1 Samuel — Chapter 8
Verse 5
The elders of Israel: \"Behold thou art old, and thy sons walk not in thy ways: make us a king to judge us, as all the nations have.\" Four causes of the petition: (1) Samuel's old age; (2) his sons' corruption; (3) desire for kingly splendour; (4) fear of the king of Ammon. Lapide: Israel sinned in this petition, because (1) they acted without consulting God; (2) they wanted to cast off God's immediate royal dominion over them (Josephus: God had instituted a Theocracy = Deocracy in Israel); (3) they insulted Samuel; (4) they wanted a Gentile-style tyrannical king.
Verse 7
They have not rejected thee, but me, that I should not reign over them. Lapide applies this to all contempt of ecclesiastical superiors, citing Ignatius to the Magnesians: \"Terrible it is to contradict such a one; for not man but God is deceived, as the Lord said to Samuel: they have not rejected thee, but me.\" And Cyprian: \"How can they escape God's punishment who contemn the priests?\" And Cyrillus Alexandrinus: \"The persecution of Apostles ascends to him who raised them to the apostolate; so too here.\"
Verse 9
Yet protest solemnly unto them, and shew them the manner of the king that shall reign over them. God as a deterrent and warning, not a sanction, recounts the burdens of royal tyranny (Gregory): \"The rights of men are proposed to those who despise the rights of God; to those who rejected the mild and salutary counsels of divinity, the hard and intolerable burdens of human servitude are proclaimed.\"
Verse 11
This will be the right of the king who shall reign over you: He will take your sons... Lapide: this law of the king describes not the just rights of a Christian prince but the tyrannical exactions of Gentile kings (Persians, Chaldaeans, Turks).
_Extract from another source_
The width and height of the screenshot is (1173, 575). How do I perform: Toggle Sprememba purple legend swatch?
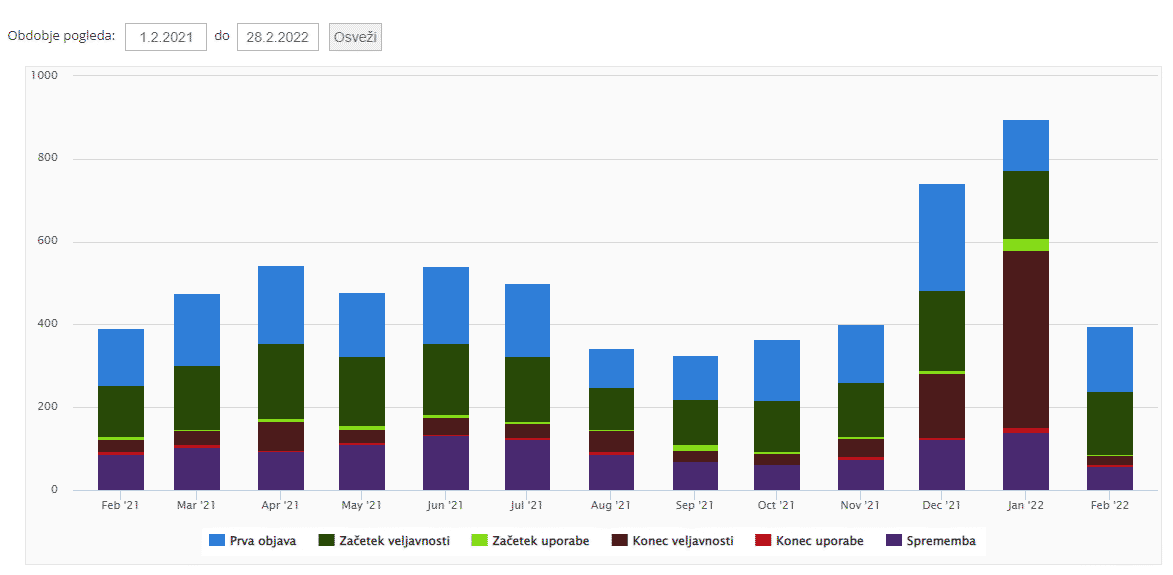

Augustine: \"Remove justice and what are kingdoms but great robberies?\" Xenophon's Socrates: \"A king is chosen not to care for himself softly but that through him those who chose him may live well and happily.\" Seneca: \"The commonwealth is not the prince's; the prince is the commonwealth's.\"
Verse 19
And the people refused to obey the voice of Samuel, and they said: Nay; but there shall be a king over us, that we also may be like all nations. Lapide: the Israelites themselves later admitted (12:19): \"We have added to all our sins this evil, to ask for a king.\" The desire to be like the nations was a rejection of their special dignity as God's peculiar people.